What to produce ▸
Reproduce the following material verbatim, preserving every line and character without alteration.

Record excerpts ▸
---*---
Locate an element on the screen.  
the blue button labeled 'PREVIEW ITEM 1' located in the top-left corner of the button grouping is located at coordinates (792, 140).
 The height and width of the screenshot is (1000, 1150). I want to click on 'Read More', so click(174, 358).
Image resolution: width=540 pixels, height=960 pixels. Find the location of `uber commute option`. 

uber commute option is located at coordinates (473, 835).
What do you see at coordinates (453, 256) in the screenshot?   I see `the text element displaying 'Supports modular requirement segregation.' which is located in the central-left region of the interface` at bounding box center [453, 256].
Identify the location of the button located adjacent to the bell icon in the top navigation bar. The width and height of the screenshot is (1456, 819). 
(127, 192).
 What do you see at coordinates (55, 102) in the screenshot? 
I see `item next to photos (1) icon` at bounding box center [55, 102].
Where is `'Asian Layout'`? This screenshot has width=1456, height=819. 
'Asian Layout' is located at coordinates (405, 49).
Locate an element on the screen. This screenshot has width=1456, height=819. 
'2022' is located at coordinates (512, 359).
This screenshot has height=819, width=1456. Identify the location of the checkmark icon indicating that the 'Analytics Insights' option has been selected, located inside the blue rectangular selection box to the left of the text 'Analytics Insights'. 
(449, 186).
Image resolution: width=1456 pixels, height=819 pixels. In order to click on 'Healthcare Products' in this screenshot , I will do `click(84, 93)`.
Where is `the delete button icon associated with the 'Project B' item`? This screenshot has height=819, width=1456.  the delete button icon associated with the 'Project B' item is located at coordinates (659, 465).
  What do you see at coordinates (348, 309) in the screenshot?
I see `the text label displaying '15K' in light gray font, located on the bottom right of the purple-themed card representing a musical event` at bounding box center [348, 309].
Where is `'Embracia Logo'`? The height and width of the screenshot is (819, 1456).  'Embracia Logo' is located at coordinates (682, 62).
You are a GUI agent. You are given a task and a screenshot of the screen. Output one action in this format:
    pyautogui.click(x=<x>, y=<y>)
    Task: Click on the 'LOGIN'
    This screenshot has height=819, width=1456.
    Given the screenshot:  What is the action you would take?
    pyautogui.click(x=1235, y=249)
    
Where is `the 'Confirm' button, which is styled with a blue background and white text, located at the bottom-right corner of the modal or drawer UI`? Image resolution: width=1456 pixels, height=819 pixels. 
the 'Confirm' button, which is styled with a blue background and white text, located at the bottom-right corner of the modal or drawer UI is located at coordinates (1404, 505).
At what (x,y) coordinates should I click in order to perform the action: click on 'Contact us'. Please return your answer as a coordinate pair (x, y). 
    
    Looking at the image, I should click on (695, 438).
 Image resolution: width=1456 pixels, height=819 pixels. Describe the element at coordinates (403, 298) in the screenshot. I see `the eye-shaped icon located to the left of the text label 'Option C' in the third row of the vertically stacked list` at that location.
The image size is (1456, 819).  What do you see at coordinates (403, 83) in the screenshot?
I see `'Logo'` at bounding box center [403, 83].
---*---
Answer in full ▸
Locate an element on the screen.  
the blue button labeled 'PREVIEW ITEM 1' located in the top-left corner of the button grouping is located at coordinates (792, 140).
 The height and width of the screenshot is (1000, 1150). I want to click on 'Read More', so click(174, 358).
Image resolution: width=540 pixels, height=960 pixels. Find the location of `uber commute option`. 

uber commute option is located at coordinates (473, 835).
What do you see at coordinates (453, 256) in the screenshot?   I see `the text element displaying 'Supports modular requirement segregation.' which is located in the central-left region of the interface` at bounding box center [453, 256].
Identify the location of the button located adjacent to the bell icon in the top navigation bar. The width and height of the screenshot is (1456, 819). 
(127, 192).
 What do you see at coordinates (55, 102) in the screenshot? 
I see `item next to photos (1) icon` at bounding box center [55, 102].
Where is `'Asian Layout'`? This screenshot has width=1456, height=819. 
'Asian Layout' is located at coordinates (405, 49).
Locate an element on the screen. This screenshot has width=1456, height=819. 
'2022' is located at coordinates (512, 359).
This screenshot has height=819, width=1456. Identify the location of the checkmark icon indicating that the 'Analytics Insights' option has been selected, located inside the blue rectangular selection box to the left of the text 'Analytics Insights'. 
(449, 186).
Image resolution: width=1456 pixels, height=819 pixels. In order to click on 'Healthcare Products' in this screenshot , I will do `click(84, 93)`.
Where is `the delete button icon associated with the 'Project B' item`? This screenshot has height=819, width=1456.  the delete button icon associated with the 'Project B' item is located at coordinates (659, 465).
  What do you see at coordinates (348, 309) in the screenshot?
I see `the text label displaying '15K' in light gray font, located on the bottom right of the purple-themed card representing a musical event` at bounding box center [348, 309].
Where is `'Embracia Logo'`? The height and width of the screenshot is (819, 1456).  'Embracia Logo' is located at coordinates (682, 62).
You are a GUI agent. You are given a task and a screenshot of the screen. Output one action in this format:
    pyautogui.click(x=<x>, y=<y>)
    Task: Click on the 'LOGIN'
    This screenshot has height=819, width=1456.
    Given the screenshot:  What is the action you would take?
    pyautogui.click(x=1235, y=249)
    
Where is `the 'Confirm' button, which is styled with a blue background and white text, located at the bottom-right corner of the modal or drawer UI`? Image resolution: width=1456 pixels, height=819 pixels. 
the 'Confirm' button, which is styled with a blue background and white text, located at the bottom-right corner of the modal or drawer UI is located at coordinates (1404, 505).
At what (x,y) coordinates should I click in order to perform the action: click on 'Contact us'. Please return your answer as a coordinate pair (x, y). 
    
    Looking at the image, I should click on (695, 438).
 Image resolution: width=1456 pixels, height=819 pixels. Describe the element at coordinates (403, 298) in the screenshot. I see `the eye-shaped icon located to the left of the text label 'Option C' in the third row of the vertically stacked list` at that location.
The image size is (1456, 819).  What do you see at coordinates (403, 83) in the screenshot?
I see `'Logo'` at bounding box center [403, 83].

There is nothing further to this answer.